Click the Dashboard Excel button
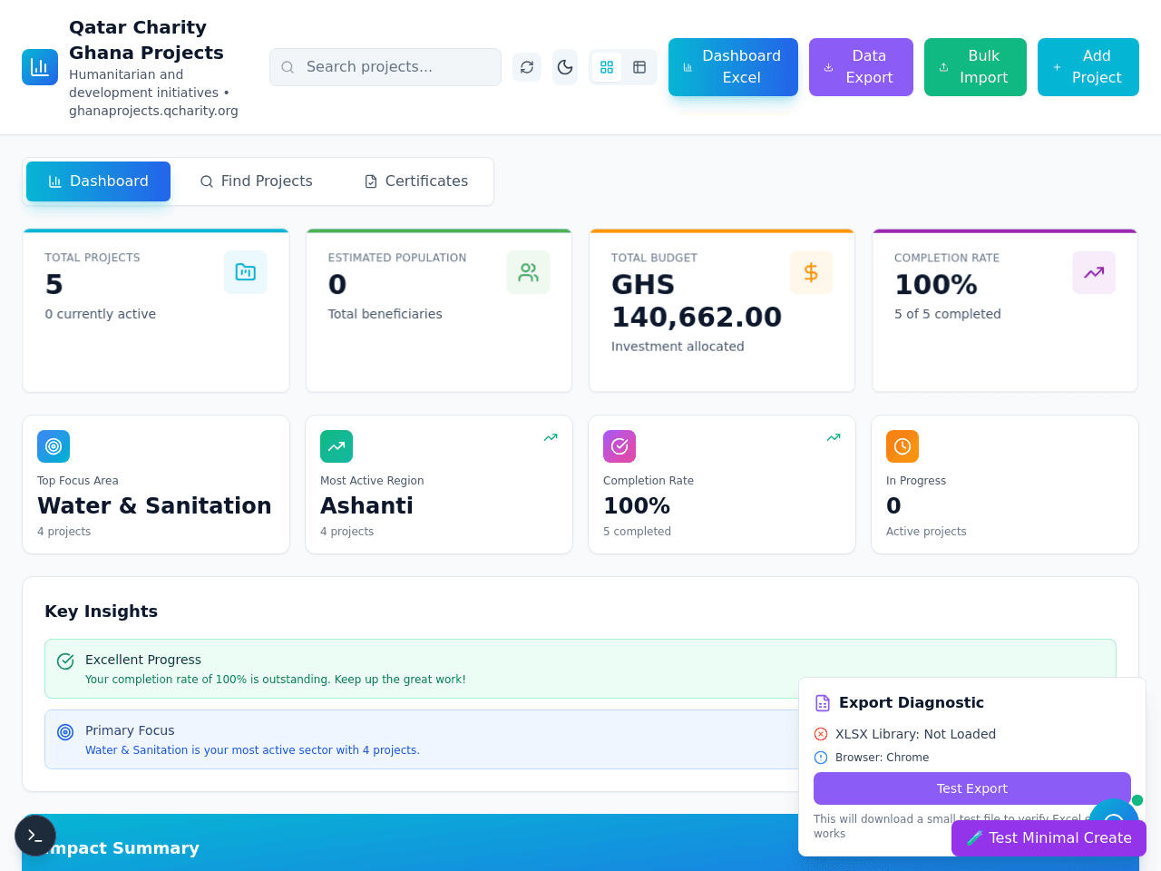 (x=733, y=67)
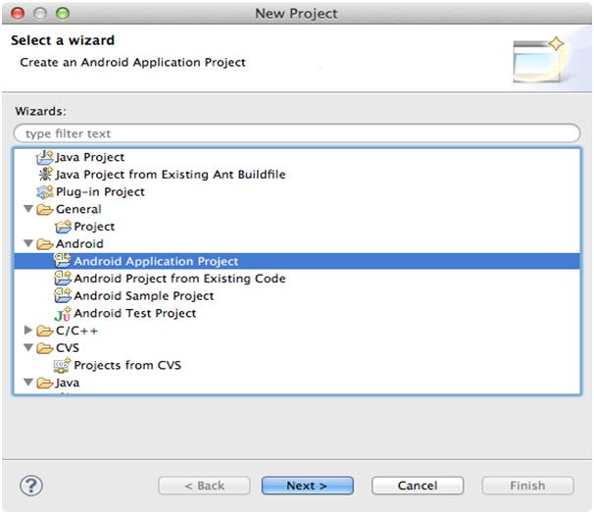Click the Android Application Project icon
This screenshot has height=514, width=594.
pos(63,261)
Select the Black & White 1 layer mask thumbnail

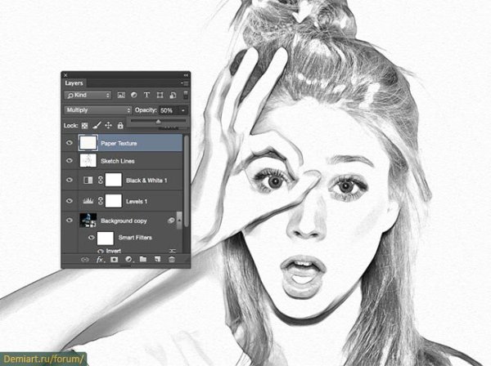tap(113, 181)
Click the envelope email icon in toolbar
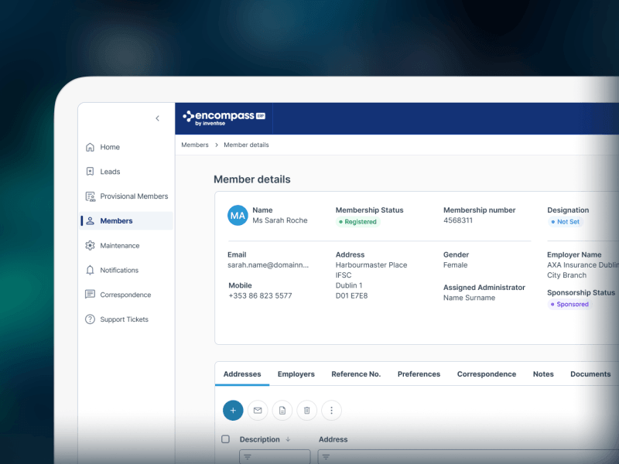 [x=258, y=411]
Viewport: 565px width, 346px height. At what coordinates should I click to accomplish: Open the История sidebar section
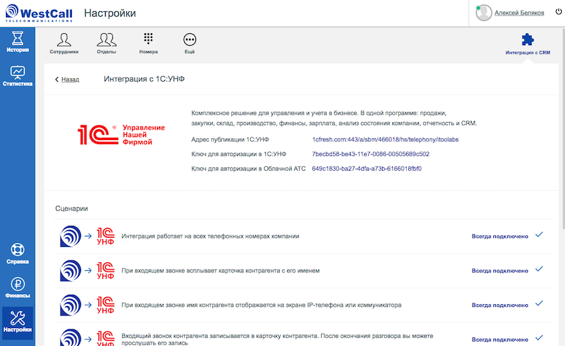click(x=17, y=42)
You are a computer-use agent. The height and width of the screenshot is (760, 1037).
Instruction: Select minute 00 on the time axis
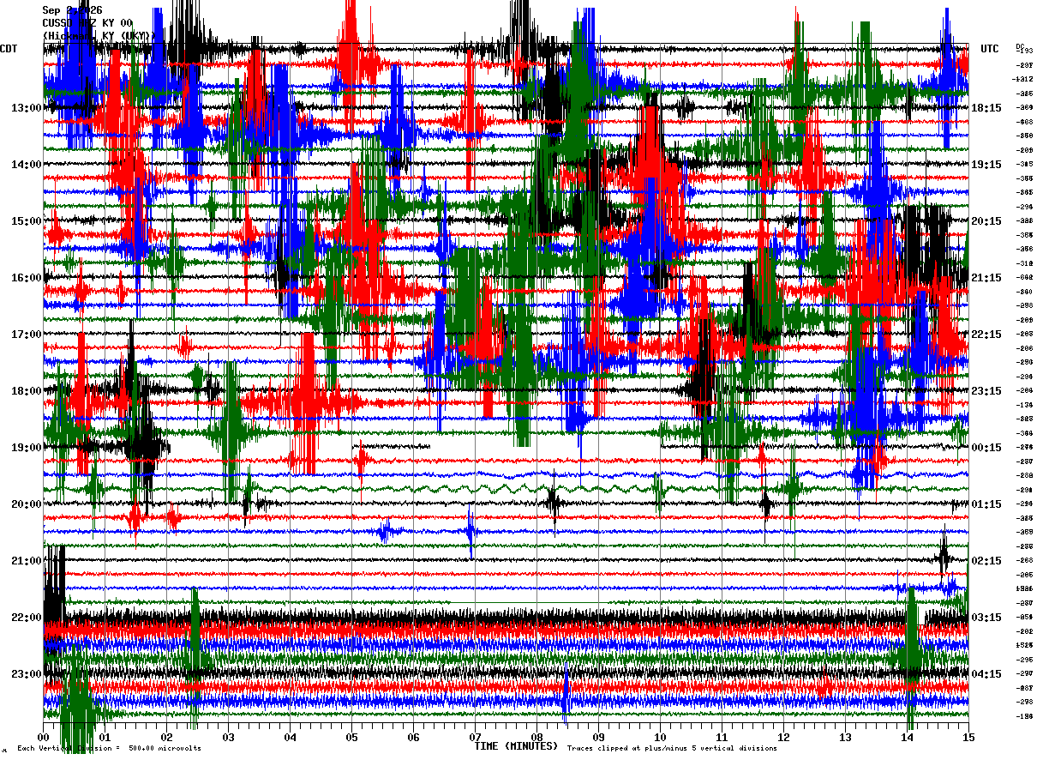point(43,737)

::::

### DIRECTIONS FOR THIS TASK
Copy the lines above word for word, leaving out the pictures.

### CORRECT RESULT
Click the Dashboard Excel button
 (x=733, y=67)
Click the Android Application Project icon
This screenshot has height=514, width=594.
pos(63,261)
Select the Black & White 1 layer mask thumbnail

tap(113, 181)
Click the envelope email icon in toolbar
 [x=258, y=411]
Viewport: 565px width, 346px height. At what coordinates should I click to accomplish: Open the История sidebar section
click(x=17, y=42)
You are a computer-use agent. The height and width of the screenshot is (760, 1037).
Instruction: Select minute 00 on the time axis
point(43,737)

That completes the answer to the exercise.